Introduction

The Society of Automotive Engineers introduced a classification system to describe the different autonomous driving levels. It ranges from level 0 to level 5, with level 5 being completely autonomous. The same framework can be applied to help understand the current and future state of solvers. Much of Web3 today operates in the realm of level 2 of autonomy. Meaning that smart contract systems as they exist now provide some level of automation, but require human attention at all times. Smart contracts provide a degree of autonomy within the context of their own base chain and sometimes other chains, but have limited degrees of freedom. More concretely, smart contracts are limited to the specific execution logic that governs them. In all reality, a user’s objective might be better suited by other smart contracts or a novel combination of multiple independent smart contracts. Solvers, in combination with the recent advancements in artificial intelligence, provide a path for achieving levels 3-5 of autonomy giving blockchain users a new type of smart contract system that can self-drive towards a specific goal that they are trying to achieve. The reference architecture below provides a basis for a solver network that achieves level 3 autonomy. Level 3 autonomy will introduce solvers that can orchestrate complex workflows leveraging existing smart contract functionality with occasional human intervention. The proposed architecture lays the groundwork for level 4-5 autonomy by introducing the concept of an agent creator economy.

Agent Creator Economy

Surface Area provides creators the ability to publish novel functionality using AI to a broad network of users on the platform (like Custom GPTs). A simple example of this would be a user finding a new protocol that has yet to be added to the Surface Area platform. He or she could wrap the protocol functionality using the multi-agent framework so that other users on the platform could interface with the new protocol using natural language. There are obvious security considerations with this new paradigm but those are out of the scope of this document.

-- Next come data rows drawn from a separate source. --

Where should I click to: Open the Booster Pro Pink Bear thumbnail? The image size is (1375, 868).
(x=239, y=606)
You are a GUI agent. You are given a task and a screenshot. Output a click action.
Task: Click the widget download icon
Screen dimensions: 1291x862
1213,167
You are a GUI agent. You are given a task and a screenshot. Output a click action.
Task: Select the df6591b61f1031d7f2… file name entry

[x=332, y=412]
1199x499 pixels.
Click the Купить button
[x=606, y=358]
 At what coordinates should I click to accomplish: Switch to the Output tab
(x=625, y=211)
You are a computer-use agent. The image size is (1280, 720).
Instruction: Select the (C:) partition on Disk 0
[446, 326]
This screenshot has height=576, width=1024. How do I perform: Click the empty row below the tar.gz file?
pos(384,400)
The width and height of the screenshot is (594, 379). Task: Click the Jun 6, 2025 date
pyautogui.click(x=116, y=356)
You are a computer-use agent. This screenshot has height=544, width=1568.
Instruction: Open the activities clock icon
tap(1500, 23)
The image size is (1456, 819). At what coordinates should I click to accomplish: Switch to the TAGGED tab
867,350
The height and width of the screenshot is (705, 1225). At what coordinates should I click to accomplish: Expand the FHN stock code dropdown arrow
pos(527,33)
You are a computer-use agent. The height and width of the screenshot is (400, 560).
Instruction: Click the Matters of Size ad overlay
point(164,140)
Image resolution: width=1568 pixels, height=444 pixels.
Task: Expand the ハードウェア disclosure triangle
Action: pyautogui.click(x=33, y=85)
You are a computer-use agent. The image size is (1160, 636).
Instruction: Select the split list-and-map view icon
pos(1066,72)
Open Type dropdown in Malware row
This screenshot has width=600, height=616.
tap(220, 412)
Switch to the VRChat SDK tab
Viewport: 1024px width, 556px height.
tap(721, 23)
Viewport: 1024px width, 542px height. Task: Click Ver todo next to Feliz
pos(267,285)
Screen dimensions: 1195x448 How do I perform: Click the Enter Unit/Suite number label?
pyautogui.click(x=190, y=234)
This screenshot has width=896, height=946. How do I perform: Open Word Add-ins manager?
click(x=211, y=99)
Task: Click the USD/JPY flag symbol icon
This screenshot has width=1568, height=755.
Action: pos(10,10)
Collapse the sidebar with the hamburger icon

AWS Architecture Diagram - Chain Abstracted Agent Solver Network Architecture Diagram (3).jpg

Front end and other interfaces

Users can interact with Surface Area in a variety of ways with frond ends that are available in both web and native formats. Developers can interact with Surface Area via an API or SDK.

User proxy agent

The user proxy agent consists of a container registry and a Kubernetes cluster that auto-scales the numbers of pods and containers based on the demand. User agent proxies will be hosted on decentralized physical infrastructure providers like (e.g. IO.NET). If additional capacity is needed, Kubernetes clusters can be spun up in public cloud regions in a geographically distributed manner.

The purpose of the user proxy agent is to act as the control plane for Surface Area. The user proxy agent can also be thought of as the solver that is executing the intent with the help of multiple different subsystems. This involves managing the authentication/authorization and identity layers. It also includes coordinating with the various models used for inference as well as instantiating and/or executing the different smart contracts needed to complete the user’s objective.

The user proxy agent receives the user intent and deploys the corresponding Docker container id to handle the request. After receiving the request, the user proxy agent is responsible for contextualizing and packaging the user’s intent in a way that produces the desired output from the LLM. A number of other components are leveraged for input enrichment and prompt construction. Real-time text embeddings are incorporated for scenarios where retrieval augmented generation is necessary to help with code generation for creating new agents.

After submitting the user’s prompt and relevant context, the user proxy agent receives output from the LLM pertaining to the instructions needed to execute the intent. Oftentimes, this will be a direct reference to an already existing agent or set of agents that can best accomplish the task at hand. If no such agent exists, a separate workflow is triaged and the appropriate agent will be created and published on-chain.

When retrieving an agent to complete a task, the user proxy agent references the agent library (see agent library section below). After retrieving the appropriate smart contract functionality for the specified agent, the user proxy agent injects any core dependencies and executes the smart contract functionality.

The user proxy agent serves as a single interface for self-custodial wallets across different chains. To provide chain abstraction, Surface Area creates self-custodial wallets for intents that span across multiple non-interoperable blockchains.

If the user's preference is to explicitly sign transaction instructions from their existing self-custodial wallets, the user proxy agent will prompt the user whenever consent is needed. However, the recommended way to interact with Surface Area is to use the distributed key storage and signing that is built-in. This gives users the ability to outsource the execution of the intent to Surface Area while maintaining total ownership of the wallets created by the protocol.